## [WORK INSTRUCTIONS]
Filter the entries for the string "computer". Copy each line that has it.

[Pixel coordinate grounding data]
/---

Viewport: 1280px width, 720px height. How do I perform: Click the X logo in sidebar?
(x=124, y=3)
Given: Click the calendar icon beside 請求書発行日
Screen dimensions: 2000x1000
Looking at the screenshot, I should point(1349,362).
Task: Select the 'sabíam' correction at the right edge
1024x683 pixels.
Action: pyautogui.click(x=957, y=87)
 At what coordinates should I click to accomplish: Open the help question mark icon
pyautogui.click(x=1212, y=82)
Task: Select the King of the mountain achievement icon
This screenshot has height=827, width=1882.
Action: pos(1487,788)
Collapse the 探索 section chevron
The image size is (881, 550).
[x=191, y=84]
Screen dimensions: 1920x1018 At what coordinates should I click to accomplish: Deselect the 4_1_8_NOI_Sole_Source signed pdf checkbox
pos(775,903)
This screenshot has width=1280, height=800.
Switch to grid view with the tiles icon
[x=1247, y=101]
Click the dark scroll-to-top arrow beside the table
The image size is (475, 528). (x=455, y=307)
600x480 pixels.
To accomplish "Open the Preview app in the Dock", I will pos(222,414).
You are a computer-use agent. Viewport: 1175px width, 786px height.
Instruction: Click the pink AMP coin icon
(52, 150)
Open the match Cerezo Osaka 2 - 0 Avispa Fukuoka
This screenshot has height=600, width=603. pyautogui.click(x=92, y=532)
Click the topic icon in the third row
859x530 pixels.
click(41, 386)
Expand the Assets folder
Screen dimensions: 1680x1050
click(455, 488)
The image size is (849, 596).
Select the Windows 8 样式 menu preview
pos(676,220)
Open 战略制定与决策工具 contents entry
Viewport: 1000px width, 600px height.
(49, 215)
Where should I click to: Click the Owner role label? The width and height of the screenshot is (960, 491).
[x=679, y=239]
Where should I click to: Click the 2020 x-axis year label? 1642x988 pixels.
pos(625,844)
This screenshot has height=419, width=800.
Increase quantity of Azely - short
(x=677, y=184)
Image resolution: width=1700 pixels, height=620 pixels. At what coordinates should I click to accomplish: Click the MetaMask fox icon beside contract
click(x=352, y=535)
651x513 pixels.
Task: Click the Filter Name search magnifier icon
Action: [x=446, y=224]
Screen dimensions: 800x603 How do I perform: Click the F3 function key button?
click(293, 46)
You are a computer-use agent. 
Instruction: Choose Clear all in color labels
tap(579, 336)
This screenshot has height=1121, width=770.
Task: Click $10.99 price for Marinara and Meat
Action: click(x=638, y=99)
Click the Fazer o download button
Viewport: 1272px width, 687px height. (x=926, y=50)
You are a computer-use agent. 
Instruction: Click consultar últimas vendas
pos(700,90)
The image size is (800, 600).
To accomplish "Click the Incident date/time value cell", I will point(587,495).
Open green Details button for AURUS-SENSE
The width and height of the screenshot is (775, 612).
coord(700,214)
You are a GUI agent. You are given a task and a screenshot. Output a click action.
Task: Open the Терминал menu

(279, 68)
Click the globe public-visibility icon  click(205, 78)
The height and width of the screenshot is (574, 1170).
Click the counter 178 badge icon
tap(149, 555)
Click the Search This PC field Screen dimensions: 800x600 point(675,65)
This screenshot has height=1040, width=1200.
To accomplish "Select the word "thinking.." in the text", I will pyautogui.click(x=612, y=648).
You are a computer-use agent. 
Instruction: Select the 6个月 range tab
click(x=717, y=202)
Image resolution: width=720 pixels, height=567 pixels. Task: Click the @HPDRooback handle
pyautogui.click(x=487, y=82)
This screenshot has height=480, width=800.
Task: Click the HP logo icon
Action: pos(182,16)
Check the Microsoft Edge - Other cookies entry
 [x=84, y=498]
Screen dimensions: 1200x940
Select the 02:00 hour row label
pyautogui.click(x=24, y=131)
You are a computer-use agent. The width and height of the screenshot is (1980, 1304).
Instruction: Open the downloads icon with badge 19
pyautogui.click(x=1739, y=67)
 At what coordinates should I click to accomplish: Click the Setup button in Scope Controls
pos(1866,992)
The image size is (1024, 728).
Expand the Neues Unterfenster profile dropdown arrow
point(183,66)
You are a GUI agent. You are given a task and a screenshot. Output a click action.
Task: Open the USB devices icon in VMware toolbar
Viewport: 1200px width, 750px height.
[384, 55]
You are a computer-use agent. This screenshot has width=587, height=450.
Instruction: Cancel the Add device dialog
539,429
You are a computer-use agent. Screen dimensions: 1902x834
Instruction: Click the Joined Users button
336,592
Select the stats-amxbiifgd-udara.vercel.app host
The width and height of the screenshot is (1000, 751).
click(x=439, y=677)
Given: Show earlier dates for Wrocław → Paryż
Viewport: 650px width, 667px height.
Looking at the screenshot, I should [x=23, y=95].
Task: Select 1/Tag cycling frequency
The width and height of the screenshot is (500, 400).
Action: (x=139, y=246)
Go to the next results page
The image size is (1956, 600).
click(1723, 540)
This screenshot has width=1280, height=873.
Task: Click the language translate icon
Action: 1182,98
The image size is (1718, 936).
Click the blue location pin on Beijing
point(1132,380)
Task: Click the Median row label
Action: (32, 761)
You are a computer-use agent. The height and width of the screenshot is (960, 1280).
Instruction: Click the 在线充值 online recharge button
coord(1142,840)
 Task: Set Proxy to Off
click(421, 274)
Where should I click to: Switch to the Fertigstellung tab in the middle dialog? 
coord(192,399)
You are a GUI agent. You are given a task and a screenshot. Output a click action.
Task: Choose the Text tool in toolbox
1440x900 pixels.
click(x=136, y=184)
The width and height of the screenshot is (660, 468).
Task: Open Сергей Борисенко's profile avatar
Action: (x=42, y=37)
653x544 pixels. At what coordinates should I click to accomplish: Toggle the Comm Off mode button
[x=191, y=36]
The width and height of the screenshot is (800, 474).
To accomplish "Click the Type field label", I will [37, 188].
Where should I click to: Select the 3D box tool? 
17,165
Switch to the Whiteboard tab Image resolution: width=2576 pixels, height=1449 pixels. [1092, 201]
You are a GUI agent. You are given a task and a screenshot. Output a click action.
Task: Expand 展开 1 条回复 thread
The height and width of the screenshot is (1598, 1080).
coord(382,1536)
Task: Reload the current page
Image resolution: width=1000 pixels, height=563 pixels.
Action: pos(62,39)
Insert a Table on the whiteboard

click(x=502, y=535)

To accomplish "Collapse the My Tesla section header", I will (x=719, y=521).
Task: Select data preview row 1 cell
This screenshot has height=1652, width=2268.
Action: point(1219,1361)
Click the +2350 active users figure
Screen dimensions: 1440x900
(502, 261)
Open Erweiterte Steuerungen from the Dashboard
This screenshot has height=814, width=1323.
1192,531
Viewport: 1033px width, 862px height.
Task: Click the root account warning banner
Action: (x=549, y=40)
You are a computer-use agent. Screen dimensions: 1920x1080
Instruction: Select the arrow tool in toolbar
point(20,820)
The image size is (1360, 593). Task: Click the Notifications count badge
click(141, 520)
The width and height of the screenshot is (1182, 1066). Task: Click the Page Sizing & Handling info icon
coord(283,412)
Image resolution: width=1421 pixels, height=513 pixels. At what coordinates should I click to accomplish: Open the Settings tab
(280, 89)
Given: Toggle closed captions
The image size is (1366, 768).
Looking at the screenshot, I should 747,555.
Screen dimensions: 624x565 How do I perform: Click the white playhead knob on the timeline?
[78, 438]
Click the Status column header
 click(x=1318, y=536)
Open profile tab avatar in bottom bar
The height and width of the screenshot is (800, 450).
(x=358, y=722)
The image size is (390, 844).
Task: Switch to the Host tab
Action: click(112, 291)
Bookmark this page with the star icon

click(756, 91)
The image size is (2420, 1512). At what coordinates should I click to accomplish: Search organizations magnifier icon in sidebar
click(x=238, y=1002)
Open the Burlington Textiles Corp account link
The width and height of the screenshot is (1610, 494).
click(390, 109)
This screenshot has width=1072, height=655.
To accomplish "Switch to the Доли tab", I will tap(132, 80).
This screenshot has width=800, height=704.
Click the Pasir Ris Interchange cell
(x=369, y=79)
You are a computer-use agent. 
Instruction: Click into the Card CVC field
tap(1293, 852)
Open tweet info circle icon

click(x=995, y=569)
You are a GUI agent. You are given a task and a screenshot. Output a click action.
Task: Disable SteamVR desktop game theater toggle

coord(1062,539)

\---

## [ANSWER FOR THE TASK]
You are a computer-use agent. Viewport: 1175px width, 786px height.
You are a computer-use agent. 
You are a computer-use agent. 
You are a computer-use agent. 
You are a computer-use agent. The width and height of the screenshot is (1980, 1304).
You are a computer-use agent. This screenshot has width=587, height=450.
You are a computer-use agent. Screen dimensions: 1902x834
You are a computer-use agent. The height and width of the screenshot is (960, 1280).
You are a computer-use agent. Screen dimensions: 1920x1080
You are a computer-use agent. 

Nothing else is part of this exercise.